Records from a collection
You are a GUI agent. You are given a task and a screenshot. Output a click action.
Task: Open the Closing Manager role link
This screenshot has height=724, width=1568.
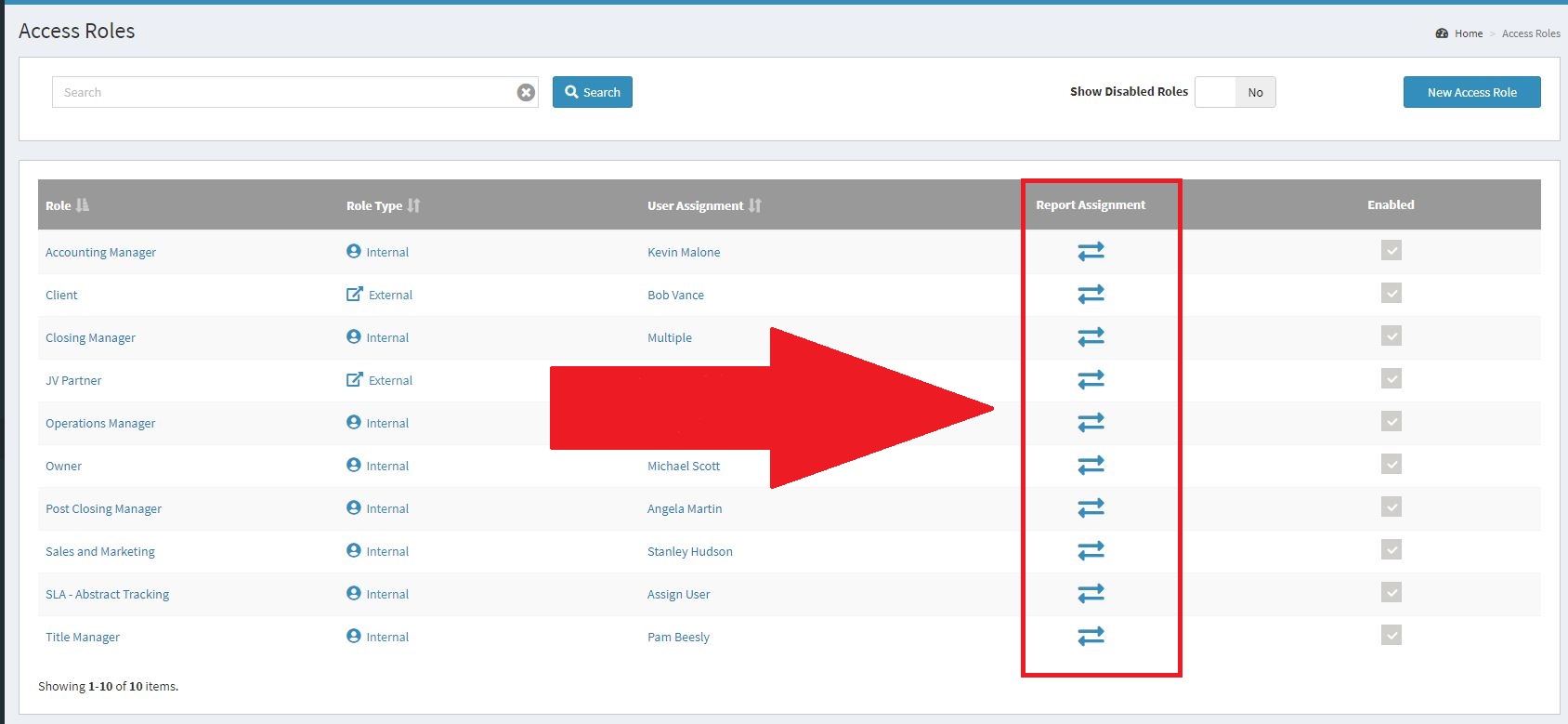coord(90,338)
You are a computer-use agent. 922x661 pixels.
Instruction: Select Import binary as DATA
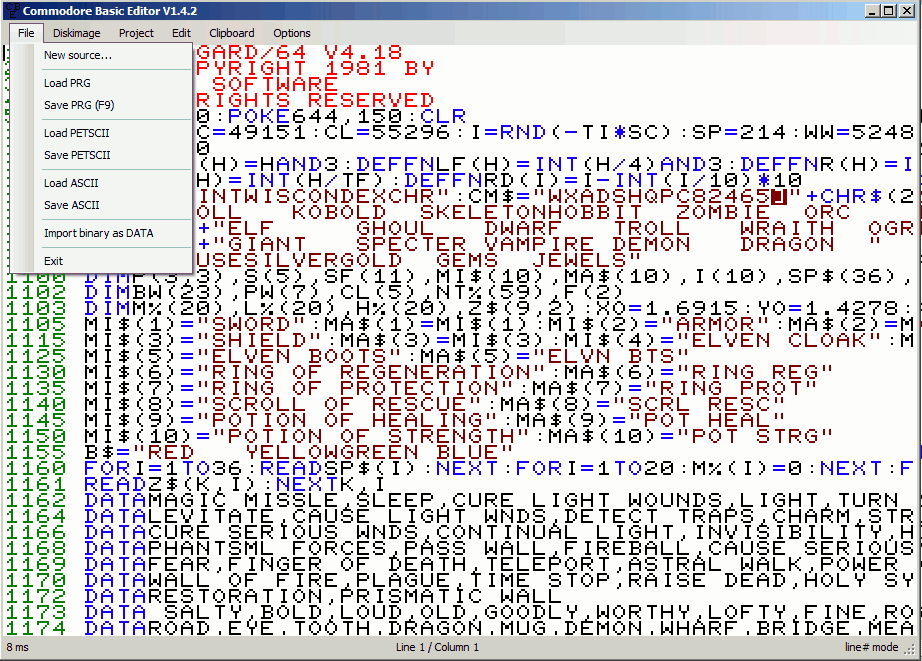98,233
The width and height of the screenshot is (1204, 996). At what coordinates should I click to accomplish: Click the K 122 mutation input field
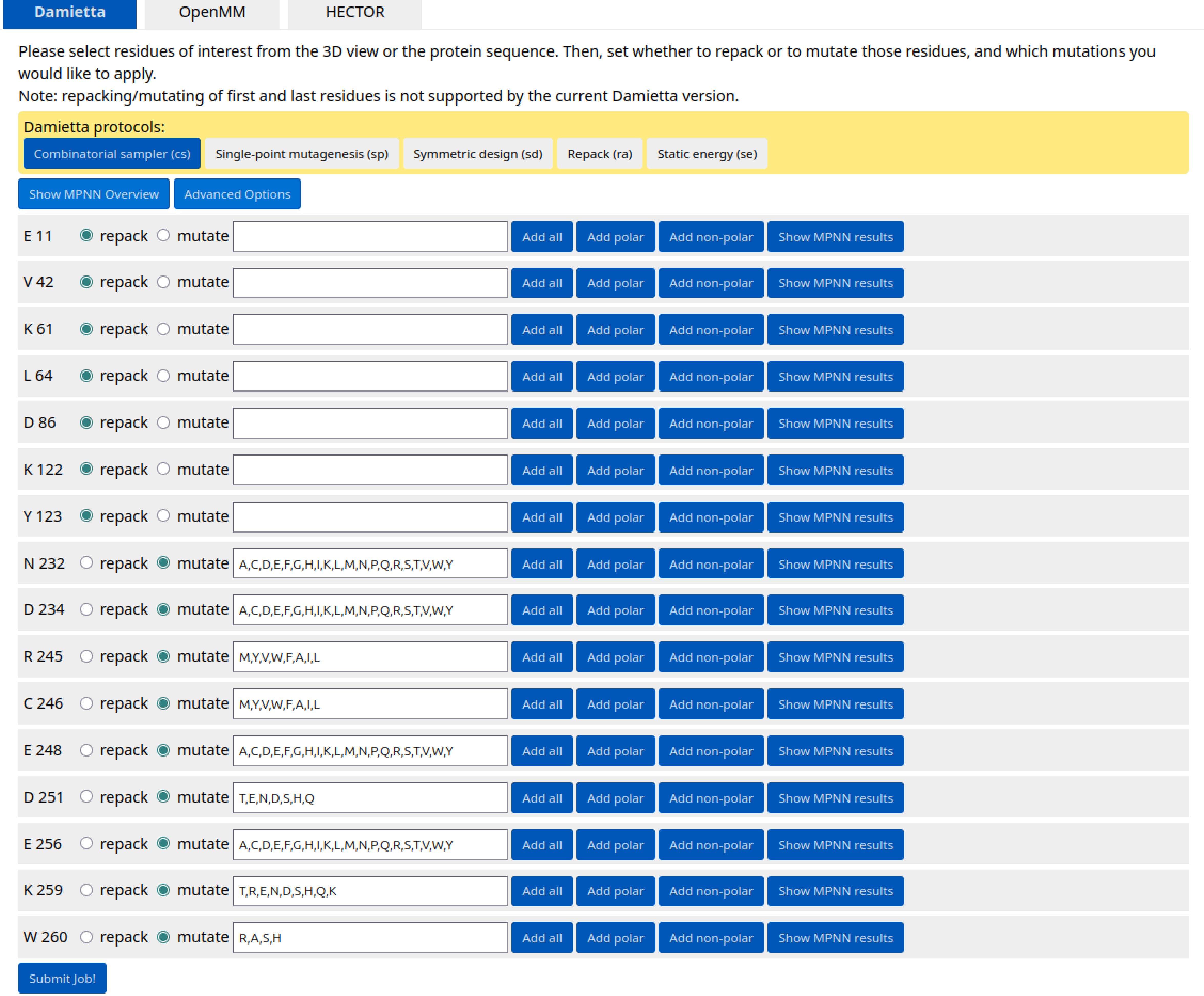pyautogui.click(x=370, y=470)
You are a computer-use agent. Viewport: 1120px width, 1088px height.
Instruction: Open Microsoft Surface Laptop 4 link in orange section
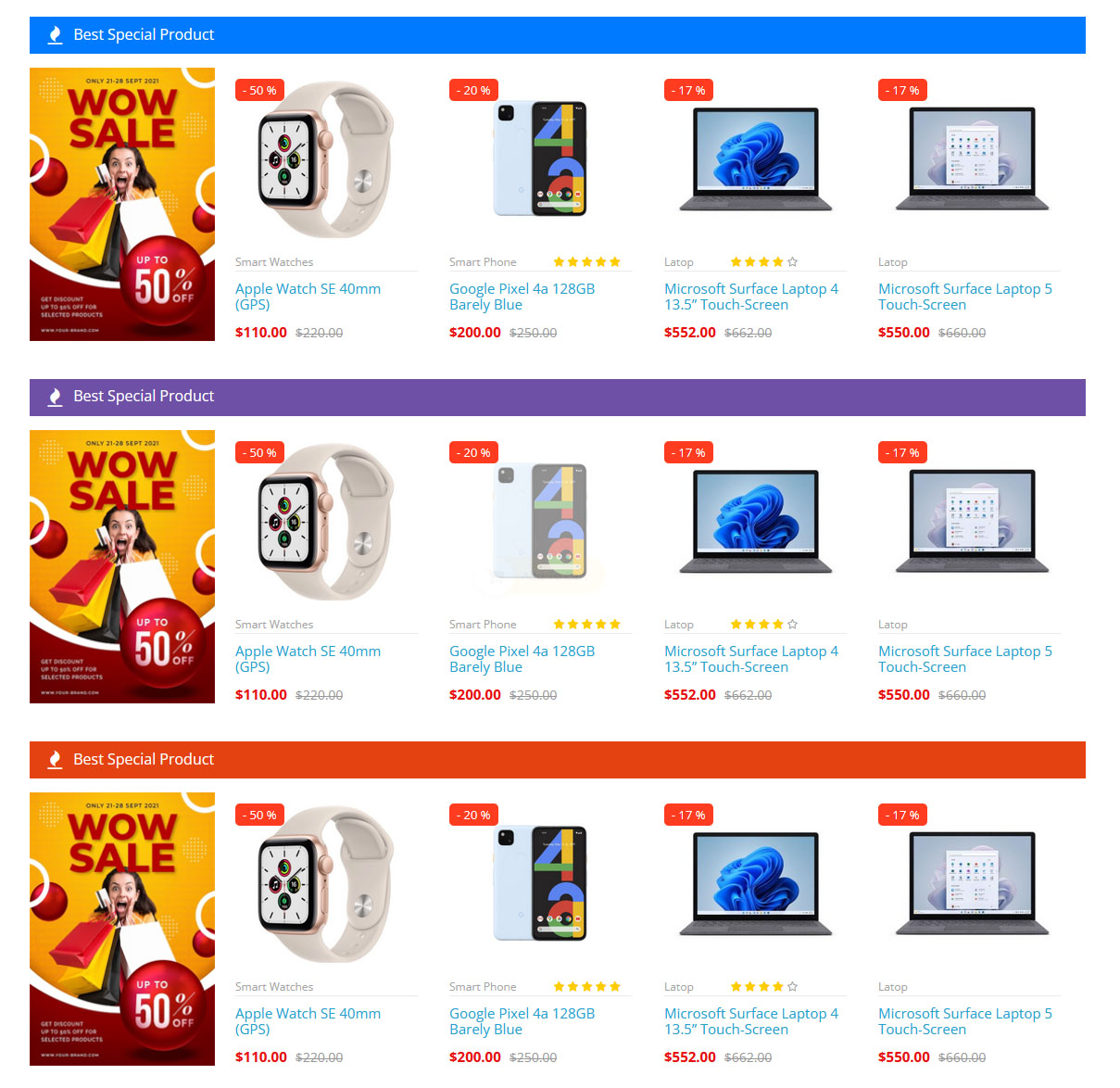[751, 1021]
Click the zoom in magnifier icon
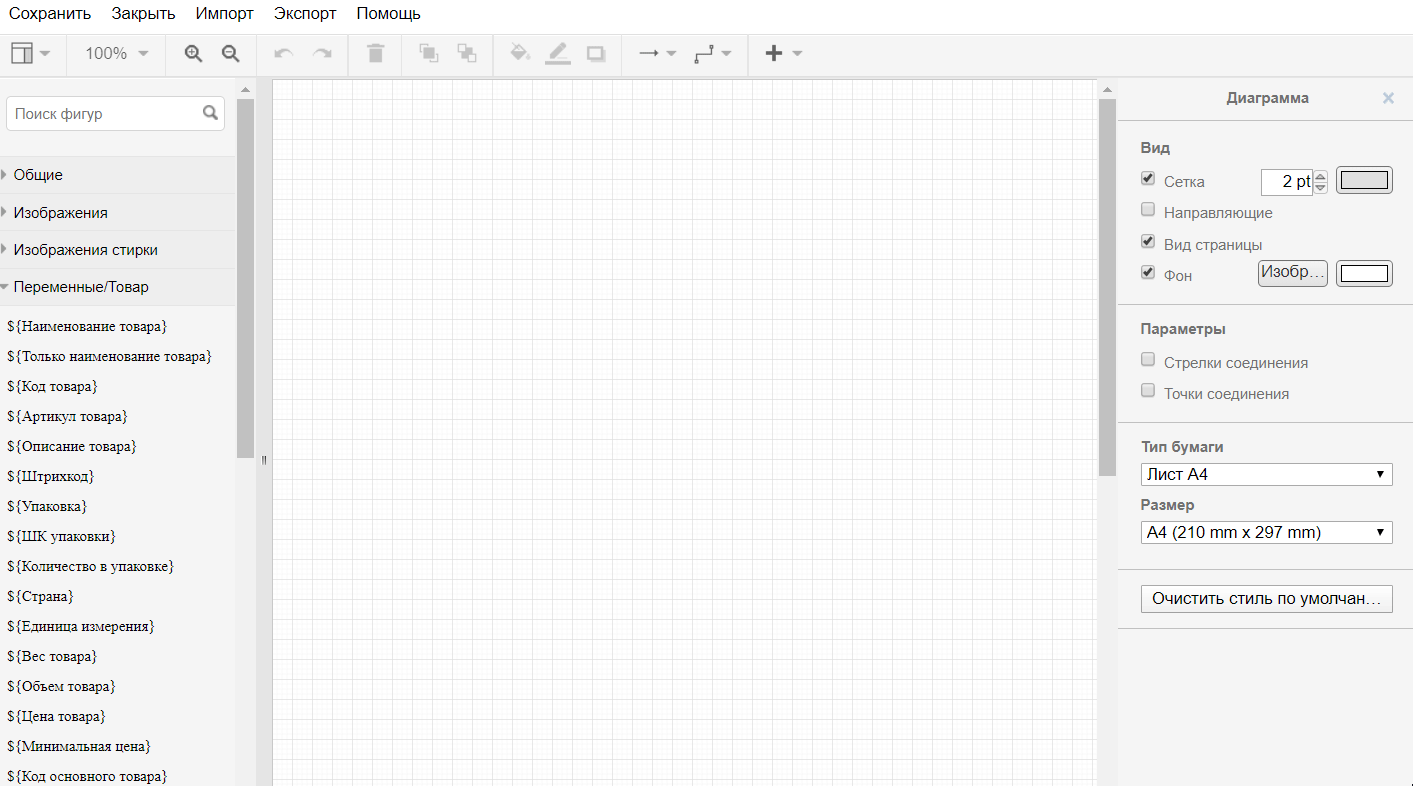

▶ _EXERCISE DIRECTIONS_
Put every line of the data above into a numbered list, skipping blank lines and leaving the pictures out.

▶ _SOLVED PROBLEM_
1. You are a GUI agent. You are given a task and a screenshot. Output a click action.
2. Task: Open the Closing Manager role link
3. This screenshot has height=724, width=1568.
4. coord(90,338)
5. You are a computer-use agent. 922x661 pixels.
6. Instruction: Select Import binary as DATA
7. 98,233
8. The width and height of the screenshot is (1204, 996). At what coordinates should I click to accomplish: Click the K 122 mutation input field
9. pyautogui.click(x=370, y=470)
10. You are a computer-use agent. Viewport: 1120px width, 1088px height.
11. Instruction: Open Microsoft Surface Laptop 4 link in orange section
12. [751, 1021]
13. Click the zoom in magnifier icon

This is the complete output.